1. The original lyrics to the Fairy Queen's solo in Act Two makes reference to a Captain Shaw:

On fire that glows / With heat intense
I turn the hose / Of common sense
And out it goes / At small expense!
We must maintain / Our fairy law;
That is the main / On which to draw --
In that we gain / A Captain Shaw!
Oh, Captain Shaw!
Type of true love kept under!
Could thy Brigade with cold cascade
Quench my great love, I wonder!

Captain Eyre Massey Shaw was the chief of the Metropolitan Fire Brigade at the time Iolanthe was first performed. He was well-known at the time for some romantic scandals.
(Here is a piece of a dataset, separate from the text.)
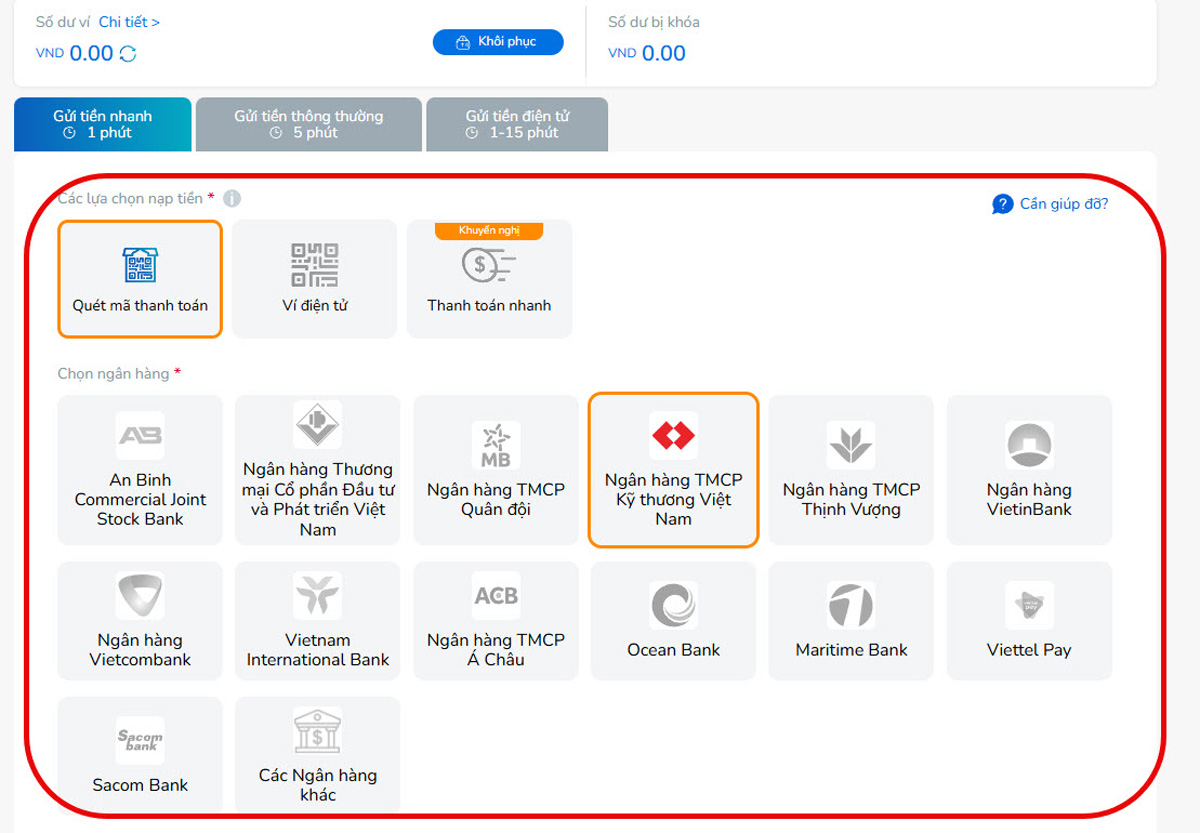Switch to Gửi tiền thông thường tab
Viewport: 1200px width, 833px height.
tap(308, 124)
He also regularly attended opening-night performances of Gilbert and Sullivan's operettas, as he did in this case, and the Fairy Queen sung her lines directly to him.

Unfortunately for us, no one knows today who Captain Shaw was except inveterate Gilbert and Sullivan afficianados (and now you). Rather than include such an obscure reference, the director decided to try an alternate set of lyrics for this verse. After briefly toying with the idea of lampooning Dave Kemp (of the MIT Campus Activities Complex, who makes sure our productions are safe) or Mike Katz (our faculty advisor) or Bill Clinton, he settled on this set of lyrics which he wrote:

The fires that surge / With heat intense
I now submerge / In common sense
And quickly purge / At small expense!
We must apply / Our fairy law;
To pacify / Our passions raw --
And on the high- / est waters draw!
Oh, passions raw! [business of getting feelings under control]
Oh, South Pacific Ocean!
Could thy great tide, thy waters wide
Quench my romantic notion?

This seemed to him a good approximation of Gilbert's original intentions, replacing an obscure Victorian reference with one equally familiar both to Gilbert's audience and our own.

Permission is freely granted to other amateur theater groups to re-use these lyrics if they so choose. The author, Brian Bermack, requests only that a good-faith effort be made to let him know of any such use.


2. Earlier in Act II, Lord Mountararat refers to Strephon as "a Parliamentary Pickford - he carries everything!" Pickford's was a famous London moving company, whose slogan was "We carry everything." They would have been well-known to Gilbert's audience, but not to most of ours. This line is often changed in modern American productions - Strephon is sometimes called a Parliamentary U-Haul, a Parliamentary Wal-mart, or, as in our case, a Parliamentary Woolworth's. We chose Woolworth's on the theory that it is still reasonably well-known today, yet sounds old enough that it might have been known to Gilbert's audience as well - although we did not actually check to see whether it really is that old.